Continental Congress names the United States, Sept. 9, 1776

The Second Continental Congress, meeting in Philadelphia on this day in 1776, declared that the name of the newly formed nation fighting for its independence from Great Britain would be “The United States.” This designation replaced the term “United Colonies,” then in general use.

Beginning in March 1776, a series of articles — signed by a “planter” — had appeared in The Virginia Gazette in Williamsburg. Addressed to the “Inhabitants of Virginia,” the essays presented arguments promoting colonial independence, rather than trying to reconcile with Great Britain.

The anonymous author estimates total colonial economic losses at $24 million — a huge sum at the time. He laments the possibility of reaching a truce with London without full reparations — and then voices for the first time what would become the name of our nation. “What a prodigious sum for the united states of America to give up for the sake of a peace, that, very probably, itself would be one of the greatest misfortunes!”

Likely candidates for the nom de plume were several well-known Virginians, including Richard Henry Lee, Patrick Henry and Thomas Jefferson. Some of the essay’s phrasing can be found in the writings of Jefferson.

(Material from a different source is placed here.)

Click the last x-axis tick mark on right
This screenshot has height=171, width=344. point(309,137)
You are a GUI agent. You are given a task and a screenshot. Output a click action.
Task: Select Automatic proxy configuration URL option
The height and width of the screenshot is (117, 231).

For example, “to bind us by their laws in all cases whatsoever,” appears in both the essay and Jefferson’s autobiography.

The National Archives cites the first known use of the formal term “United States of America” as being found in the Declaration of Independence, recognizing Jefferson, its chief author and subsequently the nation’s third president, as its originator.

When it was written in June 1776, Jefferson’s “rough draught” employed a headline in capital letters that read: “A Declaration by the Representatives of the UNITED STATES OF AMERICA in General Congress assembled.” In the final edit, however, that language was changed to read: “The unanimous Declaration of the thirteen united States of America.” To archivists, the fact that the phrase “United States of America” appears in both versions of the Declaration offers sufficient evidence to credit Jefferson with having coined the phrase.

Historians have also noted the existence of a resolution prepared by Lee, another Virginian, which was presented to the delegates in Philadelphia on June 7, 1776, and approved on July 2, resolved: “That these United Colonies are, and of right ought to be, free and independent States.”

As a result, John Adams of Massachusetts, another Founding Father and the nation’s second president, said at the time that July 2 would be celebrated as “the most memorable epoch in the history of America.” Instead, that day has been co-opted by July 4, the day when the Continental Congress adopted Jefferson’s edited version of the Declaration of Independence.

That final version also states: “That these United Colonies are, and of Right ought to be FREE AND INDEPENDENT STATES.” Lee began his proposed resolution with that line, which Jefferson used in the middle of his closing paragraph.